Face recognition, expression identification, age determination, racial binding and gender classification are common examples of image processing computerization. Gender classification is very straightforward for us like we can tell by the person’s hair, nose, eyes, mouth and skin whether that person is a male or female with a relatively high degree of confidence and accuracy; however, can we program a computer to perform just as well at gender classification? The very problem is the main focus of this research. The conventional sequence for recent real-time facial image processing consists of five steps: face detection, noise removal, face alignment, feature representation and classification. With the aim of human gender classification, face alignment and feature vector extraction stages have been re-examined keeping in view the application of the system on smartphones.

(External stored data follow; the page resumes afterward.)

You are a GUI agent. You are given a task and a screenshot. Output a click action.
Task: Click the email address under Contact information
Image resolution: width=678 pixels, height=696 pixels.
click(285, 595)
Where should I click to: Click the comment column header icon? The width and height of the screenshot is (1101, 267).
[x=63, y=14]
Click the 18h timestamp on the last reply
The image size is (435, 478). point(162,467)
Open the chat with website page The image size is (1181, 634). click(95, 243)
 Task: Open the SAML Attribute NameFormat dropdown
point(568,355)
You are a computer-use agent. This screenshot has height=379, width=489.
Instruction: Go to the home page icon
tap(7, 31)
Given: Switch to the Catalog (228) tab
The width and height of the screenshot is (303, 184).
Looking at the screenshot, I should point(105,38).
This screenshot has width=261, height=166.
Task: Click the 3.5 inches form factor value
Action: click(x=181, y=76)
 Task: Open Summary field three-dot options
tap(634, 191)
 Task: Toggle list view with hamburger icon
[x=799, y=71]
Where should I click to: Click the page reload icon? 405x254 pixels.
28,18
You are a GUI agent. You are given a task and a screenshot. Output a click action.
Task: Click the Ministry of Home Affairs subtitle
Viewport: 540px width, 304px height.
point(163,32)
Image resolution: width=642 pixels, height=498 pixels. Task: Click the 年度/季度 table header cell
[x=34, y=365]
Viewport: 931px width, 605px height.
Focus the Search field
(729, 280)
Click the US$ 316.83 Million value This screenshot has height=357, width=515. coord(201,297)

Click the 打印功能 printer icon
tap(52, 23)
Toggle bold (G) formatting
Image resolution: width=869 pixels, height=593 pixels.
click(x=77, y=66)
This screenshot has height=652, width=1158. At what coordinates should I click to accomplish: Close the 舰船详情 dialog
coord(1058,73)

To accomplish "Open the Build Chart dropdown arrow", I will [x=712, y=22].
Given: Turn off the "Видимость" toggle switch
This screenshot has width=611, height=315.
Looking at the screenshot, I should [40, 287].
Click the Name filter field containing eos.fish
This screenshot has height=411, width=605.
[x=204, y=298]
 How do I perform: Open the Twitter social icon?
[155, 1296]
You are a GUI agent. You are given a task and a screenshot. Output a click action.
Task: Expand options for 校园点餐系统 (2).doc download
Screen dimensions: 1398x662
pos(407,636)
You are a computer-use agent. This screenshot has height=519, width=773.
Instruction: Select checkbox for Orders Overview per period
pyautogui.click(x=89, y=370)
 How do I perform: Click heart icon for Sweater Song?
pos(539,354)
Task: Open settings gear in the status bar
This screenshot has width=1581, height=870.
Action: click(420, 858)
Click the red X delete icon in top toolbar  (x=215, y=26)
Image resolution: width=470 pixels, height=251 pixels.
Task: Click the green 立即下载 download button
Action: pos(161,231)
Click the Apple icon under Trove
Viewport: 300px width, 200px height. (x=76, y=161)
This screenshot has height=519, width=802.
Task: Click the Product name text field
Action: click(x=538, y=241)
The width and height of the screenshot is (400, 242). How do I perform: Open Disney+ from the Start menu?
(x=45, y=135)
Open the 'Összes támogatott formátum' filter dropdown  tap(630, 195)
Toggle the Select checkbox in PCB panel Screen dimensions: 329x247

Face alignment has been made by spotting out 83 facial landmarks and 3-D facial model with the purpose of applying affine transformation. Furthermore, ‘feature representation’ is prepared through proposed modification in multilayer deep neural network, and hence we name it Deepgender. This convolutional deep neural network consists of some locally connected hidden layers without common weights of kernels as previously followed in legacy layered architecture. This specific case study involves deep learning as four convolutional layers, three max-pool layers (for downsizing of unrelated data), two fully connected layers (connection of outcome to all inputs) and a single layer of ‘multinomial logistic regression.’ Training has been made using CAS-PEAL and FEI which contain 99,594 face images of 1040 people and 2800 face images of 200 individuals, respectively. These images are either in different poses or taken under uncontrolled conditions which are close to real-time input facial image for gender classification application. The proposed system ‘Deepgender’ has registered 98% accuracy by combined use of both databases with the specific preprocess procedure, i.e., exhibiting alignment before resizing. Experiments suggest that accuracy is nearly 100% with frontal and nonblurred facial images. State-of-the-art steps have been taken to overcome memory and battery constraints in mobiles.